Los mecanismos psicológicos que desencadenan el fanatismo son comunes al hincha de un equipo de futbol y a un terrorista islámico que decide inmolarse después de haber atropellado a decenas de personas con un camión. Los mecanismos psicológicos que motivan una fe religiosa son los mismos que desencadenan o motivan una psicosis o una neurosis o un toc.
 
Considero la discusión estulta porque habitualmente se adoptan posiciones fanáticas. En el fondo la religión está en la base de todas las guerras y disputas que mantiene el ser humano. Si me apura usted más puedo afirmar que las disputas religiosas se reducen a un problema de calendarios, que no de dioses. Y después de tantos milenios estamos en las mismas.

Y así será hasta el fin de todas las cosas. Todos los esfuerzos por unir el mundo ya sea por guerras o ahora por medio de todas las religiones en una federación encabezada por el Vaticano, donde se afirma que todos adoramos a un mismo Dios no conseguirán doblegar a los verdaderos cristianos. Ya que la salvación solo es a través de Cristo, no hay otro nombre.

Si Cristo es Dios, guarda sus mandamientos. Si no lo es, arrodíllate ante los Baales.

Compromiso es IMPOSIBLE.
 
Italia, Austria, Monaco, Francia o gran parte de Alemania y suiza son-eran católicas.

Lo que no tiene discusión es que todo el relativismo jovenlandesal pogre, LGTBI, transhumansimo, racialismo, cuotas es una locura anglosajone, como todas esas sectas-empresas estilo Amway Herbalife que no son más que telepredicadores protestantes vendiendtoe la felicdiad no a través de Dios sino de sus productos.

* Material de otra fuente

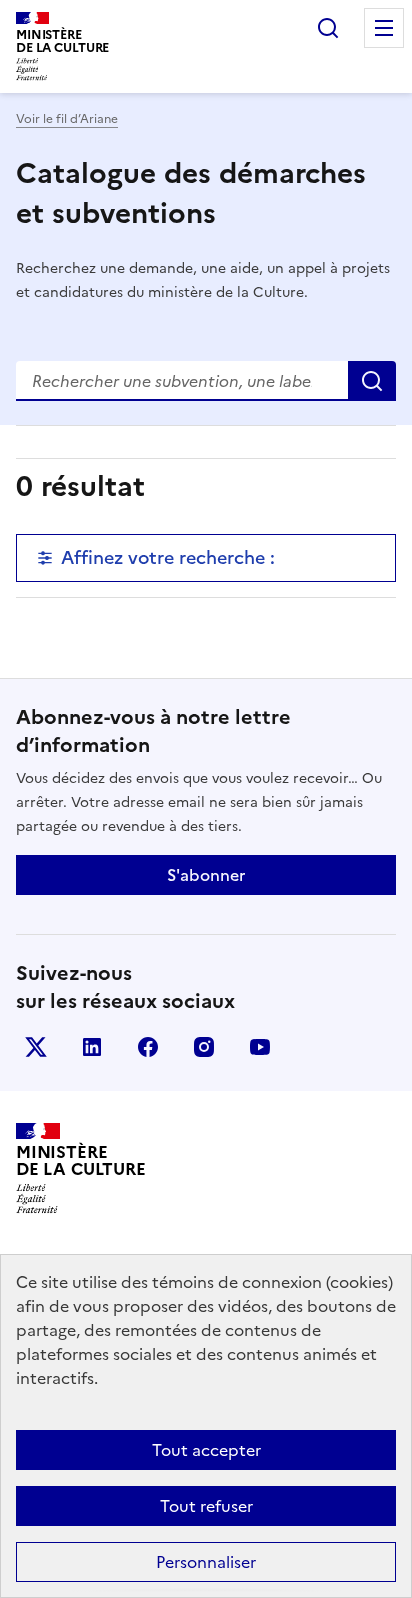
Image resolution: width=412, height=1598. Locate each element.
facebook (148, 1047)
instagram (204, 1047)
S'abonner (206, 875)
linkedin (92, 1047)
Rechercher (328, 28)
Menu (384, 28)
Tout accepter (206, 1450)
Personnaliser (206, 1562)
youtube (260, 1047)
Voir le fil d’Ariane (67, 119)
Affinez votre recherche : (168, 557)
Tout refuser (206, 1506)
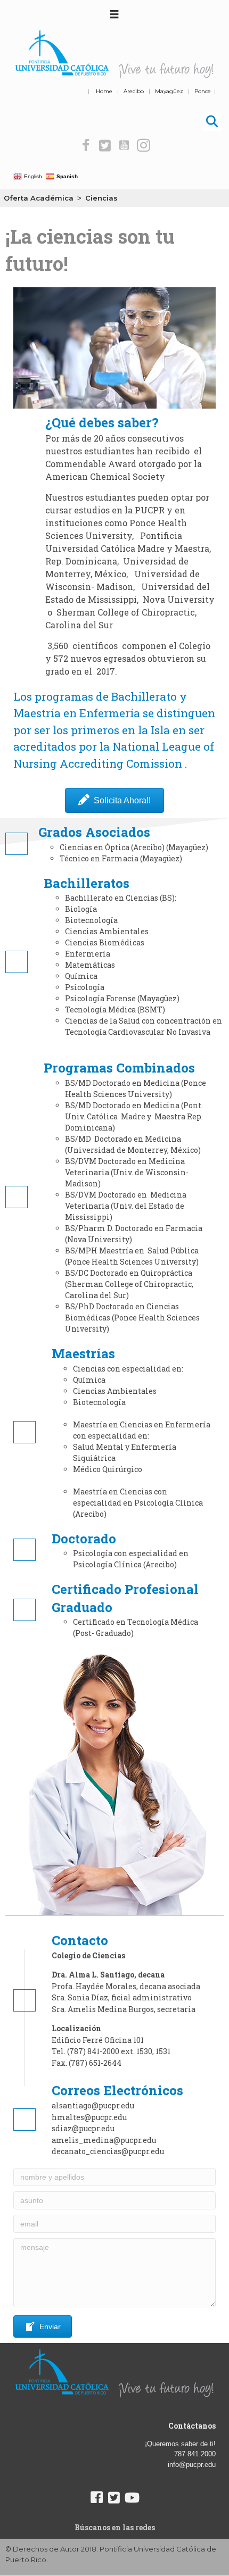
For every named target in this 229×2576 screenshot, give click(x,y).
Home (104, 91)
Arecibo (134, 91)
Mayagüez (169, 91)
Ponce (202, 91)
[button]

Siempre he discutido esa premisa.

La Alemania católica tiene de católica lo que yo de Batman.

La religión ya no le importa a nadie. Culturalmente, intelectualmente, socialmente, Bayern es tan protestante como Sachsen.
Os quedáis en lo superficial... en el nombre.
 
Genial artículo de De Prada. El protestantismo supone mucho más que la crítica a las bulas papales y conforma una teleología que está en la raiz del progresismo y mundialismo actuales.